Alejandro Rodríguez Cortés

Alejandro Rodríguez Cortés*.

Prometió que la inseguridad rampante empezaría a desaparecer desde el primer momento en que se sentara en la silla presidencial. A cuatro años de distancia la cifra de homicidios dolosos rebasa la frontera de los 140 mil, perfilando ya claramente a ser el sexenio de mayor criminalidad fatal incluso por encima de los odiados periodos de Felipe Calderón y Enrique Peña Nieto.

Aseguró que la economía mexicana crecería un 6 por ciento anual, embustera promesa que bajó a 4 y hasta 2 puntos porcentuales, según el humor mañanero. Hoy, al iniciar el último tercio de gobierno, el tamaño del Producto Interno Bruto de México es menor al observado a finales de 2018, y aunque se culpe de ello a la pandemia, es incontrovertible que el descenso inició antes del COVID 19. Será un sexenio perdido en materia económica, donde presume un tipo de cambio que no depende del presidente y un incremento a salarios mínimos que han sido ya pulverizados por la inflación (y lo que falta).

Comprometió no una sino varias veces un sistema de salud pública parecido al de los países escandinavos. A cuatro años de distancia el saldo es, por un lado, la destrucción del Seguro Popular y la incapacidad de atender a 15 millones de personas que simplemente quedaron a la deriva en cuanto a atención médica se refiere; por el otro, un rosario de penalidades para quienes se atienden en el IMSS, en el ISSSTE o incluso en el anteriormente eficaz servicio de salud de Petróleos Mexicanos.

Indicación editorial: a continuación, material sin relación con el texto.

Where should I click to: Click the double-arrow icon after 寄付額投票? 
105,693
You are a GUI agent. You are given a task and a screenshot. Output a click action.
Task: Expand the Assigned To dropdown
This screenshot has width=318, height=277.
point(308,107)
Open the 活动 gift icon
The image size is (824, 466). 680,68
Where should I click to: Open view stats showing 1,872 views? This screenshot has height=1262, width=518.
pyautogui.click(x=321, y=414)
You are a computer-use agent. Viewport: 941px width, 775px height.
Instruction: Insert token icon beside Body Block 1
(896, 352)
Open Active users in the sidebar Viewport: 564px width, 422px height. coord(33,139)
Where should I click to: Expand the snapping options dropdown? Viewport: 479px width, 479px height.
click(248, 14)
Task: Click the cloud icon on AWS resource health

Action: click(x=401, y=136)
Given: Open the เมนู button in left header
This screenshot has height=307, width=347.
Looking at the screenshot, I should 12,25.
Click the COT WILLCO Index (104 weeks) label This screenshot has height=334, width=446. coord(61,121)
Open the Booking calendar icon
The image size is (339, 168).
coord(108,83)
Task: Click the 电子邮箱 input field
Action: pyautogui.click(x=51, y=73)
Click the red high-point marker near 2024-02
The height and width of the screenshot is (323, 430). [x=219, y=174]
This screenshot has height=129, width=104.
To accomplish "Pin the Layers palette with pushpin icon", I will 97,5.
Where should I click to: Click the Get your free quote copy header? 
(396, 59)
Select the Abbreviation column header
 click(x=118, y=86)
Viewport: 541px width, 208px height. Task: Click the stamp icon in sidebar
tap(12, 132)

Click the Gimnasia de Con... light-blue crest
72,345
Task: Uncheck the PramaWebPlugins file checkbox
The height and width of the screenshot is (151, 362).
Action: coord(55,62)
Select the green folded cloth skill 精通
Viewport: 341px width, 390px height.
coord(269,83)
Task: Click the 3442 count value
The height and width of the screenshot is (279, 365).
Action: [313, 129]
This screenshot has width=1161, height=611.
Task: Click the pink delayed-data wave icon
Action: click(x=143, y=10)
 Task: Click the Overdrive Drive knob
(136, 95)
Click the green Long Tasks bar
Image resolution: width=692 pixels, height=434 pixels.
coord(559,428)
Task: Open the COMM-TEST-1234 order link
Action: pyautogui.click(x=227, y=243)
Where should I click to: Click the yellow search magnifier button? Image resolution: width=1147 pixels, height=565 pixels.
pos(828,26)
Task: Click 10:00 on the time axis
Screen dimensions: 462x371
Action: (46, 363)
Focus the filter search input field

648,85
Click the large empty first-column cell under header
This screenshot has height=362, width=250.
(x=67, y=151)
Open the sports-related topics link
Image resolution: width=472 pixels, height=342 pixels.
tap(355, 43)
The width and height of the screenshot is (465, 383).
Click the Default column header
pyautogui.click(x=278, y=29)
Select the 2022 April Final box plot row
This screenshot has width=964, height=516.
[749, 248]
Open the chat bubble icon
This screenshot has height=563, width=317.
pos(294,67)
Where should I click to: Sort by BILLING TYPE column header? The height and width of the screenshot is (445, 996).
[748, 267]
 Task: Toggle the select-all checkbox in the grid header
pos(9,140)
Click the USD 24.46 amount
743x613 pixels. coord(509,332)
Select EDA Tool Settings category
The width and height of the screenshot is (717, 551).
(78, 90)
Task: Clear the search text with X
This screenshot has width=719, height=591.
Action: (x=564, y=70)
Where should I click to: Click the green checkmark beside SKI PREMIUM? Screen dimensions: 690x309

Culpó a la corrupción de todo y de nada, y cambió todo por nada: abriremos 2023 con escasez de medicamentos, sin estancias infantiles ni casas de atención para mujeres violentadas, sin recursos públicos para fines específicos claramente establecidos en fideicomisos extintos, y con escándalos mayúsculos de malos manejos y tráfico de influencias que pintaron de gris la Casa Blanca e hicieron siniestra la “estafa maestra” en el caso de Segalmex.

Cedió a un capricho personal para dejarnos sin un aeropuerto moderno, digno del país al que aspiramos. En su lugar, luego de un cuatrienio, tenemos una terminal aérea vetusta y desahuciada, junto con otra lejana y desierta.

Inauguró una muy cara refinería inconclusa, que este diciembre estaría refinando su primer barril de gasolina: ahora mismo solo puede presumir una maqueta y la producción de más agua estancada que de ilusorios litros de combustible nacional. Más aún, el embuste de Dos Bocas hizo comprometer que el precio de la gasolina rondaría los 10 pesos por litro en México, menos de la mitad de lo que cuesta con todo y un millonario subsidio que ha puesto en riesgo la estabilidad fiscal.

Se ufanó de que en la construcción de otra de sus ocurrencias inviables, el Tren Maya, no se tiraría un solo árbol. Hoy voltea para otro lado ante imágenes de ostensible tala peninsular.

Siempre dijo que era un demócrata y se empeña en minar a las instituciones que sostienen la joven democracia mexicana que lo hizo llegar al poder. El tozudo opositor que exigía la aplicación de normas jurídicas vigentes declara hoy, soberbio y ufano: “a mí no me vengan con que la ley es la ley”.

Andrés Manuel López Obrador no tiene empacho ni pudor cuando se atreve a afirmar que en la marcha oficial del 27 de noviembre no hubo acarreados, y que si los hubo ello se justifica por un fin ulterior perverso: el de mantener el poder a toda costa.

En resumen: cuatro años de mentir, de robar y de traicionar al pueblo, parafraseando su engañosa arenga de campaña recitada ahora al pie de la letra por sus “corcholatas”.

Cuarta transformación: cuatro años de mentiras.

Lo bueno es que faltan menos de dos.

 

*Periodista, comunicador y publirrelacionista.